Set problem A —
Rewrite the stretch of the PID tuning guide from "This tutorial explains" through "for larger frames).", putting "multicopter" in place of "multi rotor".
Set problem B —
Which multi rotor setups does the PID tuning guide name in parentheses?

Extract provided —
***

Multicopter PID Tuning Guide

This tutorial explains how to tune the PID loops on PX4 for all multi rotor setups (Quads, Hexa, Octo etc).

Tuning is required when creating a new airframe type or significantly modifying an existing supported frame. Generally if you're using a supported configuration (e.g. using an airframe in QGroundControl > Airframe) the default tuning should be acceptable (particularly for larger frames).

This guide is for advanced users/experts. Un- or partially- tuned vehicles are likely to be unstable, and easy to crash.

The most important parameters are covered in this guide. Other parameters are documented in the Parameter Reference.

***

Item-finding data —
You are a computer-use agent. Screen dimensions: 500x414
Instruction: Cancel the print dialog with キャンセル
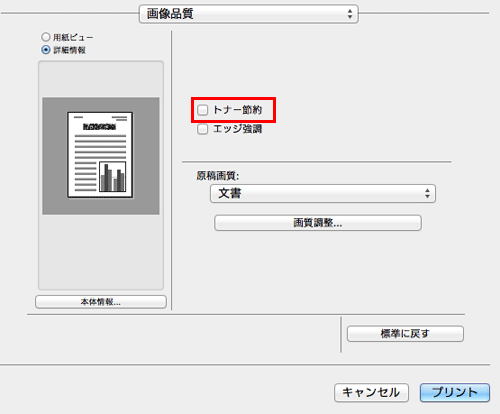371,392
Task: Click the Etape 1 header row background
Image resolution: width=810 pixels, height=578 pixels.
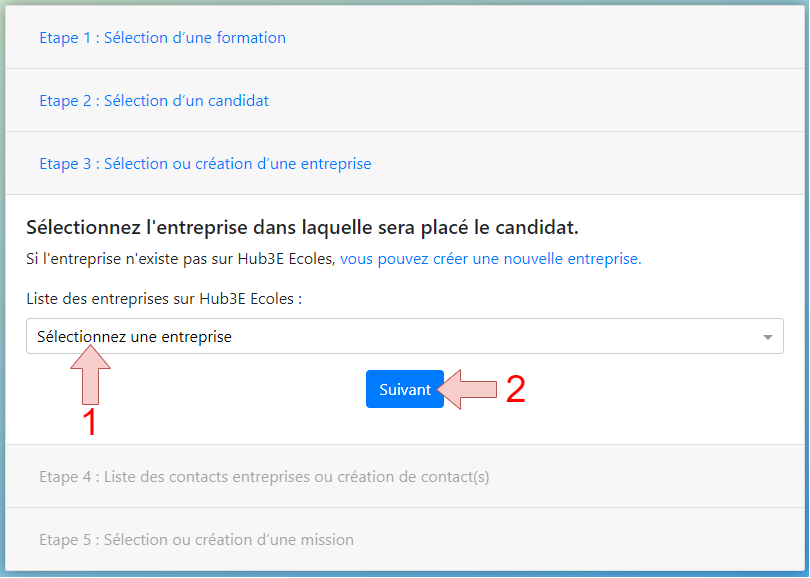Action: click(404, 37)
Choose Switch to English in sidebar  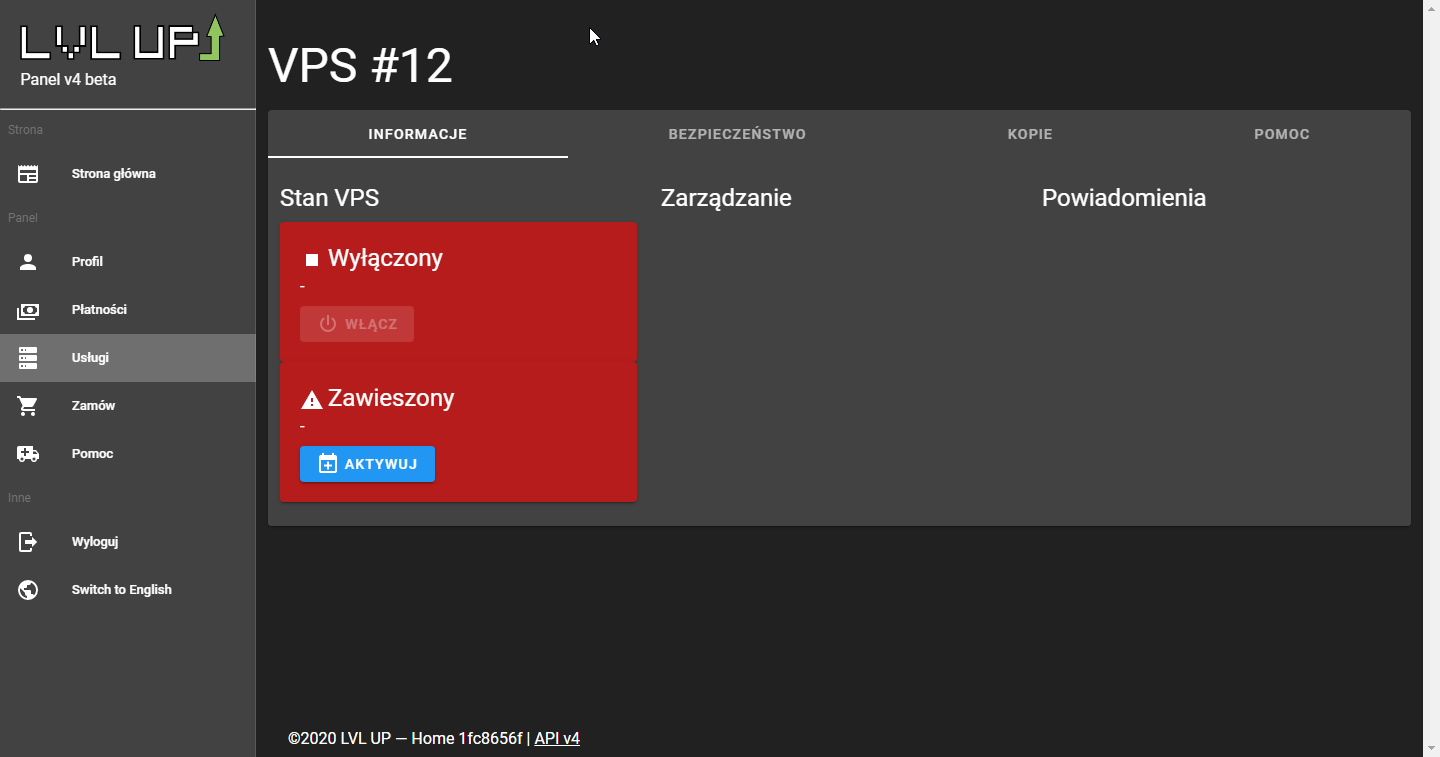[121, 590]
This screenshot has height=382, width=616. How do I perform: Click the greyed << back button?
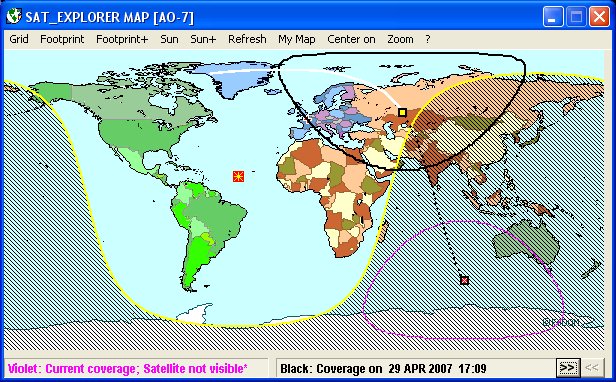click(x=592, y=368)
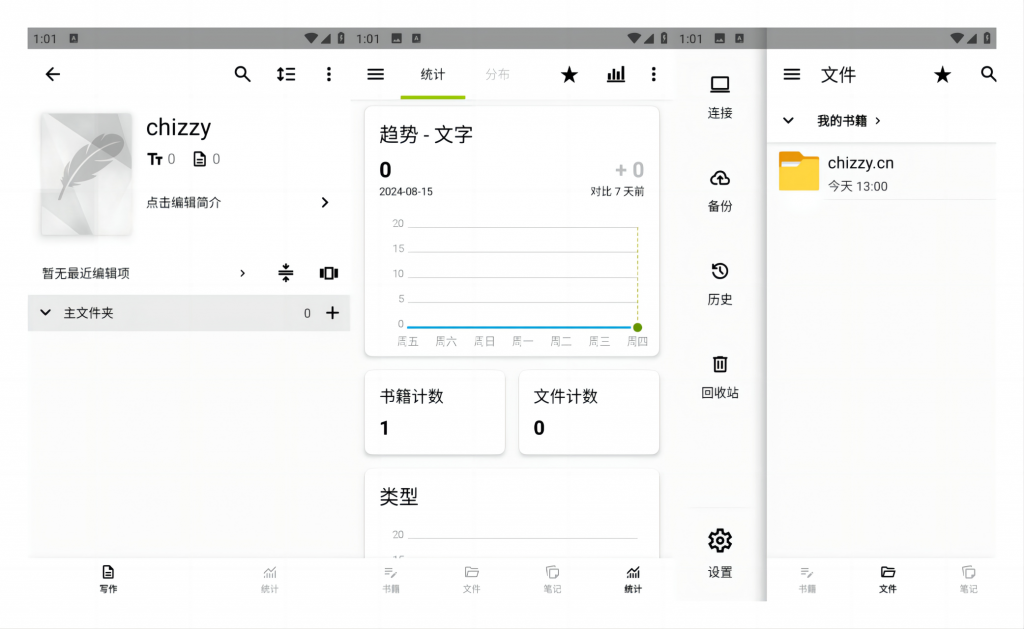Open the line spacing sort icon

(286, 74)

***

Reply A —
This tutorial explains how to tune the PID loops on PX4 for all multicopter setups (Quads, Hexa, Octo etc).

Tuning is required when creating a new airframe type or significantly modifying an existing supported frame. Generally if you're using a supported configuration (e.g. using an airframe in QGroundControl > Airframe) the default tuning should be acceptable (particularly for larger frames).

Reply B —
Quads, Hexa, Octo